My slight variation on the theme (I originally built start/end lists and zipped them to return tuples, but I preferred @Karl Knechtel's generator approach):
from datetime import date, timedelta
ONE_DAY = timedelta(days=1)
def find_date_windows(dates):
# guard against getting empty list
if not dates:
return
# convert strings to sorted list of datetime.dates
dates = sorted(date(*map(int,d.split('-'))) for d in dates)
# build list of window starts and matching ends
lastStart = lastEnd = dates[0]
for d in dates[1:]:
if d-lastEnd > ONE_DAY:
yield {'start_date':lastStart, 'end_date':lastEnd}
lastStart = d
lastEnd = d
yield {'start_date':lastStart, 'end_date':lastEnd}
Here are the test cases:
tests = [
['2011-02-27', '2011-02-28', '2011-03-01', '2011-04-12', '2011-04-13', '2011-06-08'],
['2011-06-08'],
[],
['2011-02-27', '2011-02-28', '2011-03-01', '2011-04-12', '2011-04-13', '2011-06-08', '2011-06-10'],
]
for dates in tests:
print dates
for window in find_date_windows(dates):
print window
print
Prints:
['2011-02-27', '2011-02-28', '2011-03-01', '2011-04-12', '2011-04-13', '2011-06-08']
{'start_date': datetime.date(2011, 2, 27), 'end_date': datetime.date(2011, 3, 1)}
{'start_date': datetime.date(2011, 4, 12), 'end_date': datetime.date(2011, 4, 13)}
{'start_date': datetime.date(2011, 6, 8), 'end_date': datetime.date(2011, 6, 8)}
['2011-06-08']
{'start_date': datetime.date(2011, 6, 8), 'end_date': datetime.date(2011, 6, 8)}
[]
['2011-02-27', '2011-02-28', '2011-03-01', '2011-04-12', '2011-04-13', '2011-06-08', '2011-06-10']
{'start_date': datetime.date(2011, 2, 27), 'end_date': datetime.date(2011, 3, 1)}
{'start_date': datetime.date(2011, 4, 12), 'end_date': datetime.date(2011, 4, 13)}
{'start_date': datetime.date(2011, 6, 8), 'end_date': datetime.date(2011, 6, 8)}
{'start_date': datetime.date(2011, 6, 10), 'end_date': datetime.date(2011, 6, 10)}
Here is an alternative solution: It returns a list tuples of (start,finish), as that's what I needed ;).
This mutates the list, so I needed to make a copy.
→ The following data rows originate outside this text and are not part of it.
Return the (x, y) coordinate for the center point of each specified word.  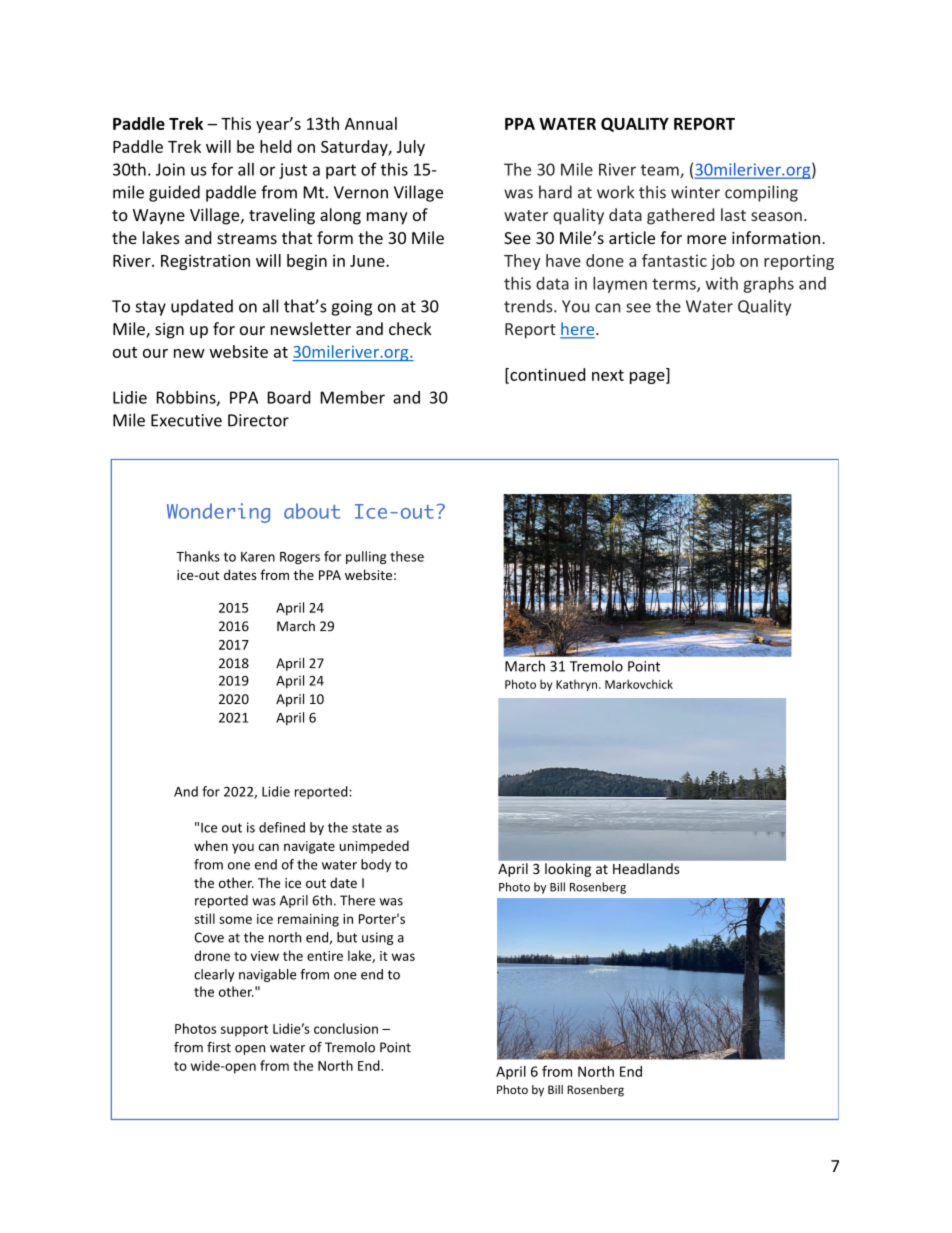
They (522, 262)
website (239, 351)
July (411, 148)
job (723, 262)
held (275, 146)
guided (174, 193)
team (661, 171)
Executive (186, 420)
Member (353, 397)
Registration (205, 262)
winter (695, 192)
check (410, 328)
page (648, 378)
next (608, 375)
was (518, 194)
Obviously, that increases the memory usage. I suspect that list.pop() is not super-efficient, but that probably depends on the implementation of list in python.
def collapse_dates(date_list):
if not date_list:
return date_list
result = []
# We are going to alter the list, so create a (sorted) copy.
date_list = sorted(date_list)
while len(date_list):
# Grab the first item: this is both the start and end of the range.
start = current = date_list.pop(0)
# While the first item in the list is the next day, pop that and
# set it to the end of the range.
while len(date_list) and date_list[0] == current + datetime.timedelta(1):
current = date_list.pop(0)
# That's a completed range.
result.append((start,current))
return result
You could easily change the append line to append a dict, or yield instead of appending to a list.
Oh, and mine assumes they are already dates.